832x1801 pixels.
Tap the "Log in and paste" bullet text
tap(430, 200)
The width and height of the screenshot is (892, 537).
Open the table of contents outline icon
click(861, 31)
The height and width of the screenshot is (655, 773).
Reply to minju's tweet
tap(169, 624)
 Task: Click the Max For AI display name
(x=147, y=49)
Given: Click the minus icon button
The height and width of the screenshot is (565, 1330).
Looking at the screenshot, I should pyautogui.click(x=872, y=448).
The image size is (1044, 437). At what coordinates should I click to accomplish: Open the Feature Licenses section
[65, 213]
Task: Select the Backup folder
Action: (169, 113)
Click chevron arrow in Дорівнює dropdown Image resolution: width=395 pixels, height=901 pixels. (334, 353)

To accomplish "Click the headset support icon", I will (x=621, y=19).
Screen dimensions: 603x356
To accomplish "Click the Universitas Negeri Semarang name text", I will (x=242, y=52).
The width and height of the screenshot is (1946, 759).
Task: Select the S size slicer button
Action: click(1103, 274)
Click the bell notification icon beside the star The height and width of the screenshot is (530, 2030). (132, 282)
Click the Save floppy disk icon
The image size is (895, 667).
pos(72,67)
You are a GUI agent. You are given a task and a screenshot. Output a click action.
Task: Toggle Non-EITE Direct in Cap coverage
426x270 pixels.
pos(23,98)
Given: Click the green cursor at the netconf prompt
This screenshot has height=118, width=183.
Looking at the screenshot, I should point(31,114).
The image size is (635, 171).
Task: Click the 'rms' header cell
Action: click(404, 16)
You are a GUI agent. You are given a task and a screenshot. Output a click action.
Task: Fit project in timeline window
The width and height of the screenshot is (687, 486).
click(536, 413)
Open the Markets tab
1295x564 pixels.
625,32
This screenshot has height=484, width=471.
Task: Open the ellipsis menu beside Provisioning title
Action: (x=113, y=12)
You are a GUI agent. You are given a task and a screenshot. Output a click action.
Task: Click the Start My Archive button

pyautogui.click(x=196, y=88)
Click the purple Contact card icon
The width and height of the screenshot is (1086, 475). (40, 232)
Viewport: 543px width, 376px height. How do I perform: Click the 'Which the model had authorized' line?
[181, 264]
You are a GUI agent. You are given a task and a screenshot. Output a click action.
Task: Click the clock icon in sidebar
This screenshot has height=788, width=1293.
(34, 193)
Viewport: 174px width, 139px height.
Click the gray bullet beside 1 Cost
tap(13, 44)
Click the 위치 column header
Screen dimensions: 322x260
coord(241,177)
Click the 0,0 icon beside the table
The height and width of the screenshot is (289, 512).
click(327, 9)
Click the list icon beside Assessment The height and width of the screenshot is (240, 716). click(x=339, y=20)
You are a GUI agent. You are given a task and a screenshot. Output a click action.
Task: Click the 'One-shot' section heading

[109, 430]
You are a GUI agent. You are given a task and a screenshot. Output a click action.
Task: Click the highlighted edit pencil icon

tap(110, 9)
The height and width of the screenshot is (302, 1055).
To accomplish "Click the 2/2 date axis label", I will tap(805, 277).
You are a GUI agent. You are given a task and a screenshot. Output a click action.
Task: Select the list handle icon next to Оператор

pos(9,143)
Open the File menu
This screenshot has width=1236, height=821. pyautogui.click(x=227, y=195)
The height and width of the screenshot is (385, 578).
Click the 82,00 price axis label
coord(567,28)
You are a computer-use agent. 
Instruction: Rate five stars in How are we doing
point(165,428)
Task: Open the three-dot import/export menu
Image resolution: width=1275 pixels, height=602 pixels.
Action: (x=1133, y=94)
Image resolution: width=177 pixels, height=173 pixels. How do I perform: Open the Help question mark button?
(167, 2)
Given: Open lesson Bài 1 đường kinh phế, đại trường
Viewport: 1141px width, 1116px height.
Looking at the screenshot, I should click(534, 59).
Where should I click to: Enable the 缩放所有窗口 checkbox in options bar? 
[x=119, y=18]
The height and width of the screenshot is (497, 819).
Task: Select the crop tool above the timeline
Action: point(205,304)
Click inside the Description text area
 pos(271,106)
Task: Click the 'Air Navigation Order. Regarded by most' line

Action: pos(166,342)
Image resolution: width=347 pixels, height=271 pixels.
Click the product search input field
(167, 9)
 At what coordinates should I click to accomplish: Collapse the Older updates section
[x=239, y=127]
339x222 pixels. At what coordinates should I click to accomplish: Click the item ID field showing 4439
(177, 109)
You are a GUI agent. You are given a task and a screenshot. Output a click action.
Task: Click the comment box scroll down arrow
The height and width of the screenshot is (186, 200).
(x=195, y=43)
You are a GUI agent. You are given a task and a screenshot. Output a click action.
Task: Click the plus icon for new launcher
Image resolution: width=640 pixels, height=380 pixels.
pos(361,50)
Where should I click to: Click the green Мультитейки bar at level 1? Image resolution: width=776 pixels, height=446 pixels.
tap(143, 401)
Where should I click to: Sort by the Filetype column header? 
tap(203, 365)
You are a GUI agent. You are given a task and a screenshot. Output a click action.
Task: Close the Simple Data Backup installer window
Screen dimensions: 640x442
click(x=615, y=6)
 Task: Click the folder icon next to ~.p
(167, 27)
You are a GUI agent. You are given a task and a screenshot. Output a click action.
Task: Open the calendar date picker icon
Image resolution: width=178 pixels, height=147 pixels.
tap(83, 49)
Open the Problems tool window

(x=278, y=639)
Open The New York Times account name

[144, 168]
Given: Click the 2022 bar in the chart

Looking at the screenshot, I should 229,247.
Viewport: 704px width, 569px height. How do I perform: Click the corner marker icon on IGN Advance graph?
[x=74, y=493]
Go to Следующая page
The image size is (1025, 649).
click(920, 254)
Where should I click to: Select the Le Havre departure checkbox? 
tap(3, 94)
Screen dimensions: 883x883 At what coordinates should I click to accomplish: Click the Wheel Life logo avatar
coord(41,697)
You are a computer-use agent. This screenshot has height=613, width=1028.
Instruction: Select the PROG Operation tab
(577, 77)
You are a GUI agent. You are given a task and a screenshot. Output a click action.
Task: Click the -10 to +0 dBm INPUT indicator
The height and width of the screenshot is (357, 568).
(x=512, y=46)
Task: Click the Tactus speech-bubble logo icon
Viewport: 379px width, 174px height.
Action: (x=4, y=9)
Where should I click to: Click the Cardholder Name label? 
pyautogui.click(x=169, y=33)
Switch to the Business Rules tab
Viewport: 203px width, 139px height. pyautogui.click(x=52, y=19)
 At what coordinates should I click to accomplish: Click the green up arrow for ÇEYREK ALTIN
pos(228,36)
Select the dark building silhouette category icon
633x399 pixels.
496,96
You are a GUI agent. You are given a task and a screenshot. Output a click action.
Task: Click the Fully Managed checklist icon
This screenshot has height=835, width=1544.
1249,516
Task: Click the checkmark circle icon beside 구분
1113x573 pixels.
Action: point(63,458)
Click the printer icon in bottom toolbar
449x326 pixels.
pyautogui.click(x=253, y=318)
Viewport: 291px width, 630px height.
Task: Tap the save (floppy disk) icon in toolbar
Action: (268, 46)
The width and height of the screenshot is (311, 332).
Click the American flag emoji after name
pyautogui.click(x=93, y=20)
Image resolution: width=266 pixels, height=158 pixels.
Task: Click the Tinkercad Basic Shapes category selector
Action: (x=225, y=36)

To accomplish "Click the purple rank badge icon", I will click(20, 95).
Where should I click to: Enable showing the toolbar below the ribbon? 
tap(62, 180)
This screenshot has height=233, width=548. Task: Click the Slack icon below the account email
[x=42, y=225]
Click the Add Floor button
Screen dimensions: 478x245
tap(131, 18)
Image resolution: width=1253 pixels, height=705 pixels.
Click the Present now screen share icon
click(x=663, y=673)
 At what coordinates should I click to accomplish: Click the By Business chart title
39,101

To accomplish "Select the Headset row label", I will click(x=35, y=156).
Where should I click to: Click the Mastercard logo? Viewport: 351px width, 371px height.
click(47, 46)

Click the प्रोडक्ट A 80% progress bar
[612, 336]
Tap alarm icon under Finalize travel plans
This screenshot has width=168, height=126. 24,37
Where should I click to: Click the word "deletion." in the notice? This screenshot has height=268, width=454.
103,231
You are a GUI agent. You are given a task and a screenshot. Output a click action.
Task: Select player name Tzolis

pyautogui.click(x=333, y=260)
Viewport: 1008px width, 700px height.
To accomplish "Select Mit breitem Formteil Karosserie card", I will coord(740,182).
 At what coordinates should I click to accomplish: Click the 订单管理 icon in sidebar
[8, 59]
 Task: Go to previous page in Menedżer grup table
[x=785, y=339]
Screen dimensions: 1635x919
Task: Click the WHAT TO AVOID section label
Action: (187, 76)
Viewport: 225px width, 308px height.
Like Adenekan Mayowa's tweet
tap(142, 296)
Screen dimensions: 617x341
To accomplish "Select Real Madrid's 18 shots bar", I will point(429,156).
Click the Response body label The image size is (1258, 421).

---*---

*Work to complete:* In the listing above, find the line containing "The height and width of the screenshot is (565, 1330)." and the line containing "Click chevron arrow", then repeat those two lines and everything between them exactly.

*Output for this task:*
The height and width of the screenshot is (565, 1330).
Looking at the screenshot, I should pyautogui.click(x=872, y=448).
The image size is (1044, 437). At what coordinates should I click to accomplish: Open the Feature Licenses section
[65, 213]
Task: Select the Backup folder
Action: (169, 113)
Click chevron arrow in Дорівнює dropdown Image resolution: width=395 pixels, height=901 pixels. (334, 353)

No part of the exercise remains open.